Los indianos constituyen otra clase de rentista, que se ha ido transformando con el paso de los años: hoy en día no llegan normalmente de Cuba o de Venezuela, sus orígenes no son tan exóticos, pero a fin de cuentas se trata de lo mismo: gente que, después de un periodo de trabajo, más o menos largo, más o menos duro, decide desconectarse por completo, pasar a la reserva, a la sombra voluntaria: «¡A partir de ahora, a vivir de mis rentas!»
La dueña de una floristería muy bien situada que lleva años viviendo en gran medida gracias a la estupenda ubicación de su negocio, pero que trata al cliente, especialmente al nuevo, con dejadez, desidia y hasta desdén, es otro ejemplo clásico de rentista.

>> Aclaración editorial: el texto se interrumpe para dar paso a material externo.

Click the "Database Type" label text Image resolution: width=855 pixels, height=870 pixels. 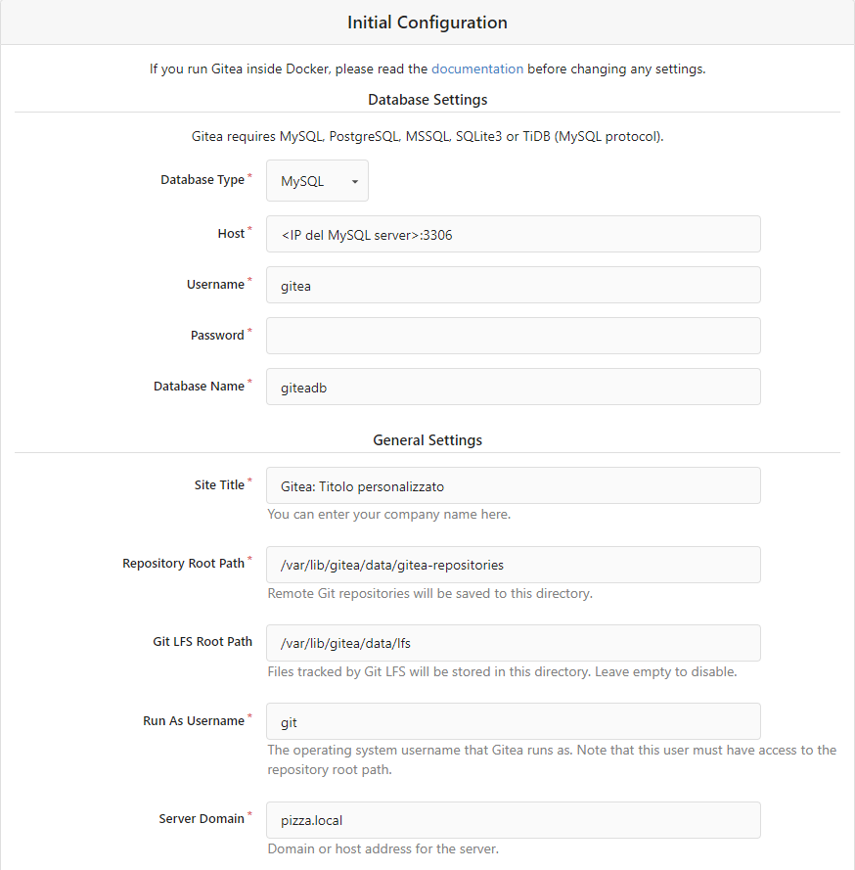coord(203,180)
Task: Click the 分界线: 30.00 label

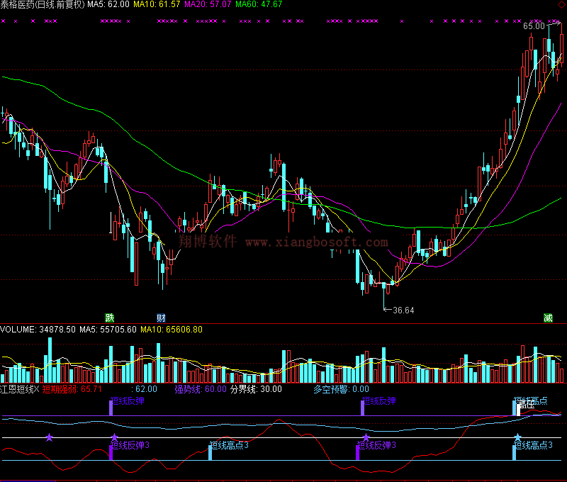Action: pos(256,388)
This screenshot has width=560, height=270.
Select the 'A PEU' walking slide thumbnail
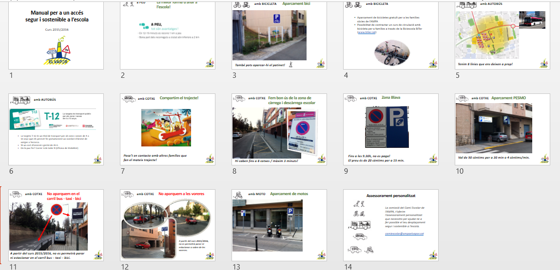click(168, 34)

También lo es el sujeto pasivo receptor de cualquier ayuda, PER o subvención que vive cómodamente e incluso hace chapucillas aquí y allá, según dice, «para compensar por lo poco que le dan y poder ir tirando».
Rentistas son también, por supuesto, los ejemplos clásicos: el señorito dueño de cortijos y olivares que sigue actuando como tal, la actriz o cantante que repite hasta la saciedad lo que un día la hizo famosa, el catedrático de universidad pública que tuvo alguna reseñaen una revista científica en los años setenta, el marido que olvida el cumpleaños de su mujer, etcétera.
El rentismo es una forma de instalación en el mundo característica de estas latitudes, me da la impresión de que el espíritu que lo inflama tiene mucha menos fuerza en los países norteños. El rentismo se opone al «espíritu Edison», esto es, al ser humano que trabaja con vocación y optimismo, que busca con dedicación esos momentos sublimes a que todos tenemos derecho como seres humanos, que materializa el don de la creación que nos ha sido dado como homo sapiens. El rentista, al ver estas obras salidas del cacumen y del trabajo de un congénere, quizá solo vea billetes y fincas de retiro. Grave error. Para Edison el dinero no es un fin, es un medio. Su auténtico fin era su obra. Yo le aplaudo, aunque no creo que me oiga. Por aquí hay pocos.
(Nota, para quien pueda interesar: muchos aspirantes a rentistas, como buscadores insaciables de Eldorado que son, dedican grandes esfuerzos y trabajos por ascender su Orinoco particular. Algunos llegan a trabajar duro para conseguirlo. Persiguen su espectro y hasta pueden enfermar en el empeño. ¿No sería mejor que se dedicaran a una tarea menos quimérica, más real, más humana en suma?)